Bah. This "new stuff rots the mind" meme has been sure-fire best seller since the discovery of fire, but it's boring and superficial.

Sure, search and retrieval will change the way we think over the next hundred years or until the Singularity (whichever comes first), but I don't buy the "rots the mind" meme.

My equally well researched opinion is that I am as able as ever to read a novel I like, or even a non-fiction book I like, but I have no patience for flab. 

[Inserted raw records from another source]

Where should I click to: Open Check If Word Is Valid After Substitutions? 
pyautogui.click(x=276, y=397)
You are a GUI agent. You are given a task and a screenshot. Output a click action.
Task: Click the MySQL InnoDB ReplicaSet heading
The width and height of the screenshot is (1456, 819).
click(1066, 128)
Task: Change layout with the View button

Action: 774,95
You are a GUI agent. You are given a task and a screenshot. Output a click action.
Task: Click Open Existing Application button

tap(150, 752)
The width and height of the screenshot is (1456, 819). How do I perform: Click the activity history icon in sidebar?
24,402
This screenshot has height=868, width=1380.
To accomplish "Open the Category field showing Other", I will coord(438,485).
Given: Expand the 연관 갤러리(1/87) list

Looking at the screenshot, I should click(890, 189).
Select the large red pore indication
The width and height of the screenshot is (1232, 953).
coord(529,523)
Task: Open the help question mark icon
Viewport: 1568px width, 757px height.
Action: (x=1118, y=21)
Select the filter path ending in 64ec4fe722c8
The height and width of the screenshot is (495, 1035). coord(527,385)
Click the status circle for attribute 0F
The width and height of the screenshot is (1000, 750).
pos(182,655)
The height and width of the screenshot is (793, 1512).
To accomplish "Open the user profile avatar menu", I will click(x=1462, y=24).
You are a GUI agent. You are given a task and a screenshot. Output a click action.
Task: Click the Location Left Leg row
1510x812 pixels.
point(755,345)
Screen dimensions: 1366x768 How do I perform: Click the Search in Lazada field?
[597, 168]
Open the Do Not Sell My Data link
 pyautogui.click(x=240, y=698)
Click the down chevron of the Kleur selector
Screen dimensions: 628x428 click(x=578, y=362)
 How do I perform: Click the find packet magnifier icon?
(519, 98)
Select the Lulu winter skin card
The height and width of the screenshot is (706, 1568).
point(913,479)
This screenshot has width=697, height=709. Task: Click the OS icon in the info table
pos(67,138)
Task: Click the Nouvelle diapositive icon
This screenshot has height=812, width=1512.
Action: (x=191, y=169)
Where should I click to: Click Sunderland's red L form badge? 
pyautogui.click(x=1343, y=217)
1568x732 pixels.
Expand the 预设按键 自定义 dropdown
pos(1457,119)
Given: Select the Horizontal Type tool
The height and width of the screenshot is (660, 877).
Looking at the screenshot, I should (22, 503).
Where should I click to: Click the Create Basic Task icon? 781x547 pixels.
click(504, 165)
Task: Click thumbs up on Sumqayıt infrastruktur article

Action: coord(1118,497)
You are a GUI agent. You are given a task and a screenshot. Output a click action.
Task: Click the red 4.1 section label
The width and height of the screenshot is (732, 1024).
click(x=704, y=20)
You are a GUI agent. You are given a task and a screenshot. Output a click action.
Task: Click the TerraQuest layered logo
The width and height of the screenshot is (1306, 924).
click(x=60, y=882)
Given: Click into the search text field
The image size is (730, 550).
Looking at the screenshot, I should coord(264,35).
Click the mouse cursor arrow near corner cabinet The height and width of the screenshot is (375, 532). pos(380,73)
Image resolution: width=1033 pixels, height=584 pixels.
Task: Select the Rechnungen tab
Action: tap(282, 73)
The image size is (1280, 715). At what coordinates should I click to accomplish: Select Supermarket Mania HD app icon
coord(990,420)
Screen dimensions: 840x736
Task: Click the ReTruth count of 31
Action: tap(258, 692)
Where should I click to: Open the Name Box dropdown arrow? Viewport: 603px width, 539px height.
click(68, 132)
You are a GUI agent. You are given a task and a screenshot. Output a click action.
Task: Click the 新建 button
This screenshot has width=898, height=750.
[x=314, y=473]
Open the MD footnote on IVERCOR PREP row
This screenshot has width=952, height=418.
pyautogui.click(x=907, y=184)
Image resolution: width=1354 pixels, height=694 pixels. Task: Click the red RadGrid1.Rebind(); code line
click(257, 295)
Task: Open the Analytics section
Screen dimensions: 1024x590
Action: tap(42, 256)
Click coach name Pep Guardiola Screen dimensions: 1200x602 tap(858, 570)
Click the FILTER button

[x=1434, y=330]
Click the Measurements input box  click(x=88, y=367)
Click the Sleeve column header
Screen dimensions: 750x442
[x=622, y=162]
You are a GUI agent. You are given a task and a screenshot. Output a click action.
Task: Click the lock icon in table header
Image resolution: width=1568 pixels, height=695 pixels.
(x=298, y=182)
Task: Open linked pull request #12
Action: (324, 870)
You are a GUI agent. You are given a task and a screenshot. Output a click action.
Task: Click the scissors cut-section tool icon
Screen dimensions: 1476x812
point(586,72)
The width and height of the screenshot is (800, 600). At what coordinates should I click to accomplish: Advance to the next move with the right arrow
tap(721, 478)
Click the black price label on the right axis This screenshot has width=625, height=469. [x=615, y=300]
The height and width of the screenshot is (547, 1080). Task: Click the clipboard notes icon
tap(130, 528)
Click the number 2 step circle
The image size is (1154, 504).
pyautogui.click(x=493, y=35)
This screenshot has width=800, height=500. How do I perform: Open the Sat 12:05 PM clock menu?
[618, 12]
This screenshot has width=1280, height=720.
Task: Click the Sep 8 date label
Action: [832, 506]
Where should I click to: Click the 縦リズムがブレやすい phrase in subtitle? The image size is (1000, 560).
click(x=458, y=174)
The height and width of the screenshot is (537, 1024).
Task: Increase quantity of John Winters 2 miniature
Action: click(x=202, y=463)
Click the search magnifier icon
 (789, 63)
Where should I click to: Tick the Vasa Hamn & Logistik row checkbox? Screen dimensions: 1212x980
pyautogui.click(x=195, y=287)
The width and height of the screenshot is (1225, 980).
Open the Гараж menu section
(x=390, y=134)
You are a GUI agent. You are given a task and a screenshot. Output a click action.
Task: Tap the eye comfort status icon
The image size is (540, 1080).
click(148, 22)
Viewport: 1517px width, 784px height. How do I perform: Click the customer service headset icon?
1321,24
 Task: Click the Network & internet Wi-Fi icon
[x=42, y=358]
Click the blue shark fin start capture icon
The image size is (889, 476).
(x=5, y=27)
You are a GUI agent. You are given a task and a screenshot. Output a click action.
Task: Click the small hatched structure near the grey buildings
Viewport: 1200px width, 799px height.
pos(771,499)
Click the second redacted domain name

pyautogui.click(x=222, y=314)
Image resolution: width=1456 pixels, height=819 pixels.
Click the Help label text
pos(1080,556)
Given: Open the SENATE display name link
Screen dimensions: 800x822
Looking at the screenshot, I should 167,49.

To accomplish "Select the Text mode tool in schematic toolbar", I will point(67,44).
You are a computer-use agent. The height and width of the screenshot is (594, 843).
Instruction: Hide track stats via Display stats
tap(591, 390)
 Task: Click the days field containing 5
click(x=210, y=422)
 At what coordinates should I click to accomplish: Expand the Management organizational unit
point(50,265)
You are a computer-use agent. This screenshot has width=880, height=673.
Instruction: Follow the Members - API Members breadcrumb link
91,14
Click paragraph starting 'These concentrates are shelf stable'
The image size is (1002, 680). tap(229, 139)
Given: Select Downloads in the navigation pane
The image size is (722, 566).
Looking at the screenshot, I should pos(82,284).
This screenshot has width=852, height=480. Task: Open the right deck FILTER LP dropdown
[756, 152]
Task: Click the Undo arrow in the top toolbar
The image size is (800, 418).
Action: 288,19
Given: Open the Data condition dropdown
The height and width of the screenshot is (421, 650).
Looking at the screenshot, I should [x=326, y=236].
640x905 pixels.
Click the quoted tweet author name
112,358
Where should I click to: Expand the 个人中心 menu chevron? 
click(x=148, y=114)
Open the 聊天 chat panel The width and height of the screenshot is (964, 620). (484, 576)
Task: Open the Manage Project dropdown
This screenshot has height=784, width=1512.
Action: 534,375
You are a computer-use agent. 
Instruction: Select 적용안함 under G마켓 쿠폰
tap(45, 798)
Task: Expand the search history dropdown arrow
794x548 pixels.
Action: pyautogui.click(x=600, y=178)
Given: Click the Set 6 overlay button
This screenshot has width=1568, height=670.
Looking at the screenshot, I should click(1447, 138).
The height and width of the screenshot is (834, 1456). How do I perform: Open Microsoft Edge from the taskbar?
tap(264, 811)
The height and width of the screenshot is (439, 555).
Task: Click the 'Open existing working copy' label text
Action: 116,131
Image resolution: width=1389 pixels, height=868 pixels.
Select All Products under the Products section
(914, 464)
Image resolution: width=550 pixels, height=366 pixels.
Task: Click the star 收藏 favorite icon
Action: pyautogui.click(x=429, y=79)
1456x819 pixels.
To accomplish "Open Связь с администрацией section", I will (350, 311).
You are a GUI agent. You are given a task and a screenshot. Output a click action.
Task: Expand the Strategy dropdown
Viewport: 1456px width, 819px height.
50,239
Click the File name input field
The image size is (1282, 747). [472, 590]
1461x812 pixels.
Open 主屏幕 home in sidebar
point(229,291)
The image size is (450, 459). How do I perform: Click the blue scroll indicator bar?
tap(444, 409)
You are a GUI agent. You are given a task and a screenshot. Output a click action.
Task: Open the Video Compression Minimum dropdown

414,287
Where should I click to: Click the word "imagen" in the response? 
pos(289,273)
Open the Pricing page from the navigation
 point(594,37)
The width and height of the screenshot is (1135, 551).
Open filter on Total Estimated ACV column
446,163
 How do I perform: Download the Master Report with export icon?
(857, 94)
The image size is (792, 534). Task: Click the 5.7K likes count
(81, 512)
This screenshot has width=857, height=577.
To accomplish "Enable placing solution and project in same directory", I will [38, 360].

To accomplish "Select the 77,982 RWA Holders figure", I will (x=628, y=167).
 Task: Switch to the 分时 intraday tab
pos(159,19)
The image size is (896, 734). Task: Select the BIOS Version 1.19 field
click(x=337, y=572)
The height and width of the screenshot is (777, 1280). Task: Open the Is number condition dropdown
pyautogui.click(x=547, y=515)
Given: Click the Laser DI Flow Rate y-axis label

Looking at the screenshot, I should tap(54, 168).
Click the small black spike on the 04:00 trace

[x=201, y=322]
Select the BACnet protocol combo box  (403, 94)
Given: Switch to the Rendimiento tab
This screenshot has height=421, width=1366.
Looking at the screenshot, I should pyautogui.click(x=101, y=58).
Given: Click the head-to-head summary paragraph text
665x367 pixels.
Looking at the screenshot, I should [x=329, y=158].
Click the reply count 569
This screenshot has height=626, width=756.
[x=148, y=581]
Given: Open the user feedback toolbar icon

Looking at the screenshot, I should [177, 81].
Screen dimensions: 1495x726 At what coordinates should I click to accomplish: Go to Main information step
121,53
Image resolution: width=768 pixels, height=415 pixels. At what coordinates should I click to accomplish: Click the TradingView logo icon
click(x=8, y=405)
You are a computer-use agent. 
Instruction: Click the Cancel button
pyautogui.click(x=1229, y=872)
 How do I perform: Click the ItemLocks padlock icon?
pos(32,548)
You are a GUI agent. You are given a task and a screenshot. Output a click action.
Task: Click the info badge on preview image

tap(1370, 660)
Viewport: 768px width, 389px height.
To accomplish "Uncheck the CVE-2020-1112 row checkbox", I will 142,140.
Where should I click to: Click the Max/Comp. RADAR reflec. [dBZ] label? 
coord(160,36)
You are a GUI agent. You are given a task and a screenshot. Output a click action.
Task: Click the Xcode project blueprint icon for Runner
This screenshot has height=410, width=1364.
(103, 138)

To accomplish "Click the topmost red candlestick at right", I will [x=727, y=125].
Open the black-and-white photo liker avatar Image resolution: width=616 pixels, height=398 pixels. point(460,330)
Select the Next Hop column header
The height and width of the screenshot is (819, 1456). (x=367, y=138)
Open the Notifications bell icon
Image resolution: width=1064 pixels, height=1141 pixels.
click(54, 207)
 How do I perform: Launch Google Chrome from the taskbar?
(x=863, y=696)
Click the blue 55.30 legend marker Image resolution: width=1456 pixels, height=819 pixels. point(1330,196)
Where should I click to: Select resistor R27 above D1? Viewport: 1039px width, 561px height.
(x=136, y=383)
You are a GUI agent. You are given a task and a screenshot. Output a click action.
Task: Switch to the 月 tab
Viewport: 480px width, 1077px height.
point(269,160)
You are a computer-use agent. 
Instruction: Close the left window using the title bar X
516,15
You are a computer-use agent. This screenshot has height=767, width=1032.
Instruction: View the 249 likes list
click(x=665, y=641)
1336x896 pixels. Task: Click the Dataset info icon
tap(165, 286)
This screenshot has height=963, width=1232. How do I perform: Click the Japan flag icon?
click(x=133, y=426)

I always found it hard to work through the "pad-the-word-count" faux-suspense fat of a NYT Magazine article, but now it's flat out impossible. I want the author to "get to the point", and then move on to new stuff. If they have tons to teach me then write for pages, if not, then say it in 3 paragraphs. 

That's not the same as becoming a bovine grazer. It's more like becoming a faster, stronger carnivore who wants tastier prey and more of it.

1 comment:

  1. I agree! It isn't so much that I *can't* read long articles (I actually did read the whole Atlantic article, in spite of the repetition and overly-suspenseful presentation), it's that I don't *have* to.

    Web surfing, where all content is suspect until I decide otherwise, has taught me to abandon quickly the junk, the "flab" as you call it. I'm not less patient or able, I'm more discerning of how I spend my reading time.